------ Exercise material ------
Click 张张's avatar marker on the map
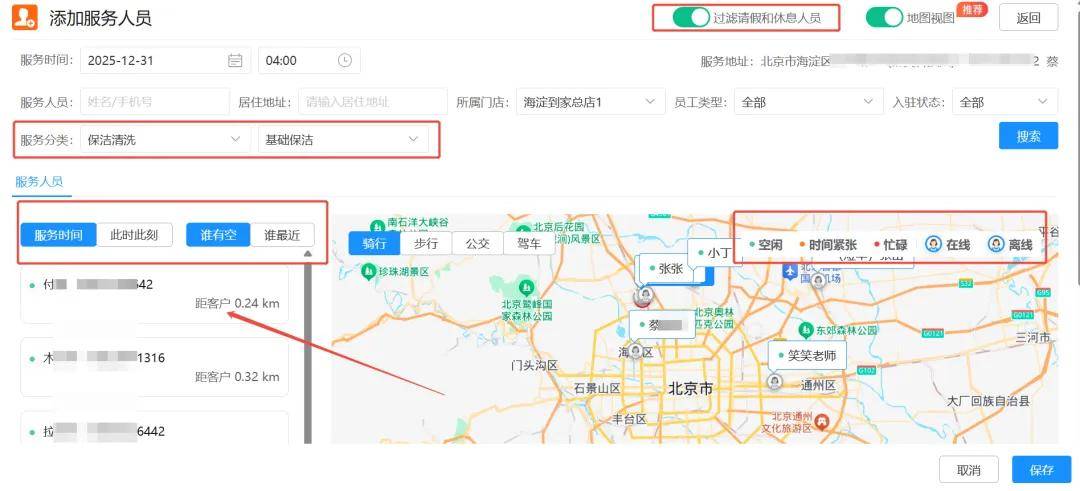Image resolution: width=1080 pixels, height=491 pixels. pyautogui.click(x=645, y=294)
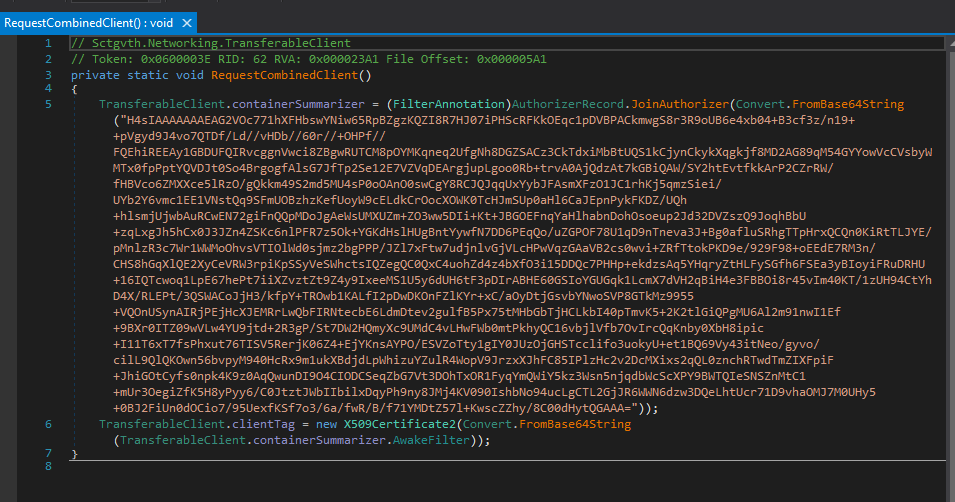Click line number 6 in the gutter
955x502 pixels.
pyautogui.click(x=48, y=425)
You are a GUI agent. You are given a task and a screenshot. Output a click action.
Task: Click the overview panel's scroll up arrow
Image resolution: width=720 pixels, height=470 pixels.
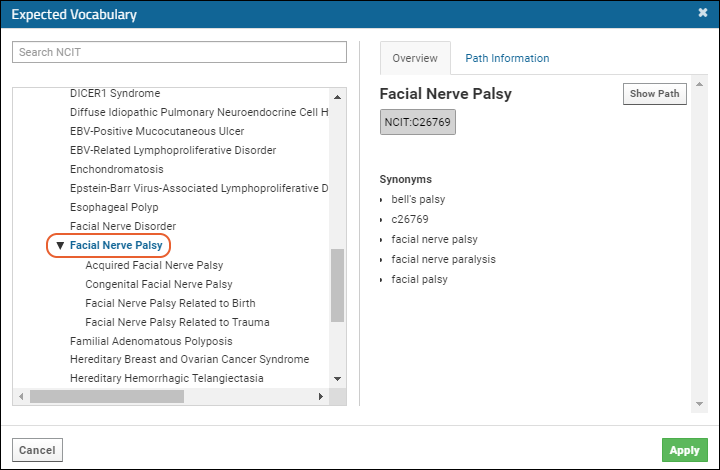coord(699,84)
------
**Work item**
Could you set down every entry above exactly as it stands, with no images?

**Output of the task**
Click 张张's avatar marker on the map
Image resolution: width=1080 pixels, height=491 pixels. pyautogui.click(x=645, y=294)
Click line number 6 in the gutter
955x502 pixels.
pyautogui.click(x=48, y=425)
You are a GUI agent. You are given a task and a screenshot. Output a click action.
Task: Click the overview panel's scroll up arrow
Image resolution: width=720 pixels, height=470 pixels.
coord(699,84)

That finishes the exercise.